Return every line of the entries below that contains the word "dimensions".

(Collected data entries)
━━━━━━━━━━━━━━━━━━━━━━━━━━━━━━

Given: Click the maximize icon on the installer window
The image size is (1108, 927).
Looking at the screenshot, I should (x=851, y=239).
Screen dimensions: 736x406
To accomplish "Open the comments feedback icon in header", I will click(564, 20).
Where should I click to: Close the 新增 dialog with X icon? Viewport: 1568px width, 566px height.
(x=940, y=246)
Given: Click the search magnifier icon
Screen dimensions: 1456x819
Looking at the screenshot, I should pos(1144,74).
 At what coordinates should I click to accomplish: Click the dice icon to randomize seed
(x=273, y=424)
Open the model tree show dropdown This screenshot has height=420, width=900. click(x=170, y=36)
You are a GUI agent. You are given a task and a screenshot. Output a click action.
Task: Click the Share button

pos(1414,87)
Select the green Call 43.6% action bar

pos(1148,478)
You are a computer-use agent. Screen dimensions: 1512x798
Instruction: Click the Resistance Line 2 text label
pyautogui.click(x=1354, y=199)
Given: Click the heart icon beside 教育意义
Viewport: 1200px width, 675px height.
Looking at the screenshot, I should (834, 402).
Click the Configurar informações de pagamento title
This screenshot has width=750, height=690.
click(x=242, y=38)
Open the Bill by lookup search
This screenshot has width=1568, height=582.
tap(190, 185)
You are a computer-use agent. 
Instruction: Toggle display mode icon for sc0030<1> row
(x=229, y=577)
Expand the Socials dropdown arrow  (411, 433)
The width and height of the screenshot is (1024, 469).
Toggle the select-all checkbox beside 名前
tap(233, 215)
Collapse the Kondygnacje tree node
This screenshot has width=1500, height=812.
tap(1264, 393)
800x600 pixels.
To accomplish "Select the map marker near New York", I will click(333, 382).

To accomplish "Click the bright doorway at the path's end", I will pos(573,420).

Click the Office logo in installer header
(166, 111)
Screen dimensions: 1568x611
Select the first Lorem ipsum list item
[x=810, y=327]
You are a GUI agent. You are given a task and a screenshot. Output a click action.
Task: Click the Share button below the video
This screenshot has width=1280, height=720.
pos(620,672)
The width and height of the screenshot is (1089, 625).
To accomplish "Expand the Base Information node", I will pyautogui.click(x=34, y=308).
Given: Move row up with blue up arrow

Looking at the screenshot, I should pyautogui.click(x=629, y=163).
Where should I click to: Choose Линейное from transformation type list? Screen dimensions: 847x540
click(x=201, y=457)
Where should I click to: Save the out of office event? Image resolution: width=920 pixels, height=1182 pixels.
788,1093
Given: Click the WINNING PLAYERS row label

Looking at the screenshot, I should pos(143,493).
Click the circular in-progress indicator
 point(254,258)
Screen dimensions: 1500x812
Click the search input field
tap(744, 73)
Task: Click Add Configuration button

━━━━━━━━━━━━━━━━━━━━━━━━━━━━━━

## Correct result
Screen dimensions: 736x406
Screen dimensions: 1456x819
You are a computer-use agent. Screen dimensions: 1512x798
Screen dimensions: 1568x611
Where should I click to: Choose Линейное from transformation type list? Screen dimensions: 847x540
Screen dimensions: 1500x812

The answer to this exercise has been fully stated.